## [REQUIRED ACTION]
Search the records below for "The height and width of the screenshot is (590, 1024).". Return that line and all remaining lines exactly.

Collected data:
++++++++

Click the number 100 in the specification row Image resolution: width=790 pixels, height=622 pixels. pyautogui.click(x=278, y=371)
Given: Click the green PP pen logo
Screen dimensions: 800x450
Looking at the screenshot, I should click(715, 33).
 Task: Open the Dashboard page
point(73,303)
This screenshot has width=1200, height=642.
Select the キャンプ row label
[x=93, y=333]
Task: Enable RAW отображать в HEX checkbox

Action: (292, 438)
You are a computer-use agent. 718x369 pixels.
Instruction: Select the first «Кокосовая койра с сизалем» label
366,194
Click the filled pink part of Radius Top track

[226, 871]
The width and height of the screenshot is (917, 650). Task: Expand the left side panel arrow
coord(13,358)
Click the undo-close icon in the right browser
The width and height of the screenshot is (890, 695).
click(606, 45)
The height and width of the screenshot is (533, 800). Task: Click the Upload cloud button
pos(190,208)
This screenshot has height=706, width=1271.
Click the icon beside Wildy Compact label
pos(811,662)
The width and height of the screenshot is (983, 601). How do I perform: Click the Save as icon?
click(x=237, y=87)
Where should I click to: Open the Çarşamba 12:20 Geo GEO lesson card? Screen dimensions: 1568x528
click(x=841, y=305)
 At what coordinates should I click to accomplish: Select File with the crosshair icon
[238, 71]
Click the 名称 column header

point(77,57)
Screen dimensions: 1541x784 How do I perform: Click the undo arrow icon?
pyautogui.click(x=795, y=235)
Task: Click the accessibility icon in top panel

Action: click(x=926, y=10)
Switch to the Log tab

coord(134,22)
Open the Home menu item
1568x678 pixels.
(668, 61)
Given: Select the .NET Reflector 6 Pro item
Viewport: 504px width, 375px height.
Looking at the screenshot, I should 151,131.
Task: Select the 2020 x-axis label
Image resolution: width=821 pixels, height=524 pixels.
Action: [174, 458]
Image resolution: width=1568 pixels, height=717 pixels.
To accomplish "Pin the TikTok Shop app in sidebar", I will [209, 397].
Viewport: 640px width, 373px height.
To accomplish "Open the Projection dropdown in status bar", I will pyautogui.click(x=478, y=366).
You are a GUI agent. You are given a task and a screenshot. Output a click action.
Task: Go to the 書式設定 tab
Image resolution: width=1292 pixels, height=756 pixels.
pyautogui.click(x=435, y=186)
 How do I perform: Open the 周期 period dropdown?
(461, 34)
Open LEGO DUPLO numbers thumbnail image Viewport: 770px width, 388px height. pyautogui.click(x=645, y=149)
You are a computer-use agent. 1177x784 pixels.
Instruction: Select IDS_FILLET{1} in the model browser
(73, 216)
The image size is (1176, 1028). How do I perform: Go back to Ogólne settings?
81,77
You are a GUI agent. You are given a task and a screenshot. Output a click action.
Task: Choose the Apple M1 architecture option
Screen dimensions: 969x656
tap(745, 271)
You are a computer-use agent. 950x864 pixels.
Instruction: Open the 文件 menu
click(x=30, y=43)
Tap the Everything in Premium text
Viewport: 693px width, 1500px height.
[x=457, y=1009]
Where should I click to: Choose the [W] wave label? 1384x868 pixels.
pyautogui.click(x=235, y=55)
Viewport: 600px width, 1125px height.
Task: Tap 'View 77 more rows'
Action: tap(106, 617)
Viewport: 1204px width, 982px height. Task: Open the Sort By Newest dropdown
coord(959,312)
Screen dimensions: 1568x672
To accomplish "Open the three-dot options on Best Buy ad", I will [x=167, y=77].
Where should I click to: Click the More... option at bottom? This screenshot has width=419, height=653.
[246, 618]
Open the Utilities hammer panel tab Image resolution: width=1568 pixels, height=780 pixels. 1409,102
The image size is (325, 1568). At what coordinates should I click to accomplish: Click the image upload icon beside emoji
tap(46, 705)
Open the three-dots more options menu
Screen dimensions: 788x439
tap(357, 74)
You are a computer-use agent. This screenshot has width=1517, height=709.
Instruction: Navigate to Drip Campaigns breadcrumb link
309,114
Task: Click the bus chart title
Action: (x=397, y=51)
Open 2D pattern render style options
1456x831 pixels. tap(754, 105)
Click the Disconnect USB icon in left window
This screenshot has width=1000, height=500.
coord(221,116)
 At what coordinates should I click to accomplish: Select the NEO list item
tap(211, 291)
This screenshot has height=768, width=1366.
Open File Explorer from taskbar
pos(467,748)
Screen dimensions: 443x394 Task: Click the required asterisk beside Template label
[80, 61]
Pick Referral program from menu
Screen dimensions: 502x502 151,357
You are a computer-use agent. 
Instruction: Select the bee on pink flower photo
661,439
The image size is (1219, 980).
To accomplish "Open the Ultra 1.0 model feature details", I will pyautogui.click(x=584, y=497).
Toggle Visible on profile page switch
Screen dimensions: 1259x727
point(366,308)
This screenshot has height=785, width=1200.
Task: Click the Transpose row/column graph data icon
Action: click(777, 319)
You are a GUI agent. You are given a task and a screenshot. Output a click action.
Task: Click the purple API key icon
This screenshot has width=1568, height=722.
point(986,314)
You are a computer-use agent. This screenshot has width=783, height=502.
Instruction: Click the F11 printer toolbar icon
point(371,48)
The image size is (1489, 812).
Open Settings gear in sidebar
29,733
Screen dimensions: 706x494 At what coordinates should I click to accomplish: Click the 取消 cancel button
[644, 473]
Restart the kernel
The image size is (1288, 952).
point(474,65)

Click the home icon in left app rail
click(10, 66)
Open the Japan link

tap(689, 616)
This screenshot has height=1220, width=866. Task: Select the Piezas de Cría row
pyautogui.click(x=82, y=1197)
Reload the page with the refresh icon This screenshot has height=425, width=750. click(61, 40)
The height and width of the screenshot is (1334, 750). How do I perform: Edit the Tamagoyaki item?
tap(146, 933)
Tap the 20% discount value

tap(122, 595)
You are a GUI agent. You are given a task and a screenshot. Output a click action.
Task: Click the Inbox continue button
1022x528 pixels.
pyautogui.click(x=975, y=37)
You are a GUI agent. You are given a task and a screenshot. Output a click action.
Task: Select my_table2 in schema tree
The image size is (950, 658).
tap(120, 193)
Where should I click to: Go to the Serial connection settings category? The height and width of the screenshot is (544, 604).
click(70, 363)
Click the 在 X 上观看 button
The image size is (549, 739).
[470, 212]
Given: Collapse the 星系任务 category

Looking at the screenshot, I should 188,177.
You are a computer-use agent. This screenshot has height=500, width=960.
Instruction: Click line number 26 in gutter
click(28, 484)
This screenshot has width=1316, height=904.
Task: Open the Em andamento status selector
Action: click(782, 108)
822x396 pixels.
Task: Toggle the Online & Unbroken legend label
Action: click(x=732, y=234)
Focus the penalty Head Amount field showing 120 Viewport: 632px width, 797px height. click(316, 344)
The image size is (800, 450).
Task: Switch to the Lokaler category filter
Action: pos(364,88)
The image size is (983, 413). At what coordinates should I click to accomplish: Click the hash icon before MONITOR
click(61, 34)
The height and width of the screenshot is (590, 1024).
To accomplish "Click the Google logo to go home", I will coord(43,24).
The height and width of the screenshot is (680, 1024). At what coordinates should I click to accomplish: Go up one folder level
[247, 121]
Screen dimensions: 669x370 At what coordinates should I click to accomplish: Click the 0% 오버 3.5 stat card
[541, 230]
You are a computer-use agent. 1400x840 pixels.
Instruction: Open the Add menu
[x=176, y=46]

++++++++

## [YOUR RESPONSE]
The height and width of the screenshot is (590, 1024).
To accomplish "Click the Google logo to go home", I will coord(43,24).
The height and width of the screenshot is (680, 1024). At what coordinates should I click to accomplish: Go up one folder level
[247, 121]
Screen dimensions: 669x370 At what coordinates should I click to accomplish: Click the 0% 오버 3.5 stat card
[541, 230]
You are a computer-use agent. 1400x840 pixels.
Instruction: Open the Add menu
[x=176, y=46]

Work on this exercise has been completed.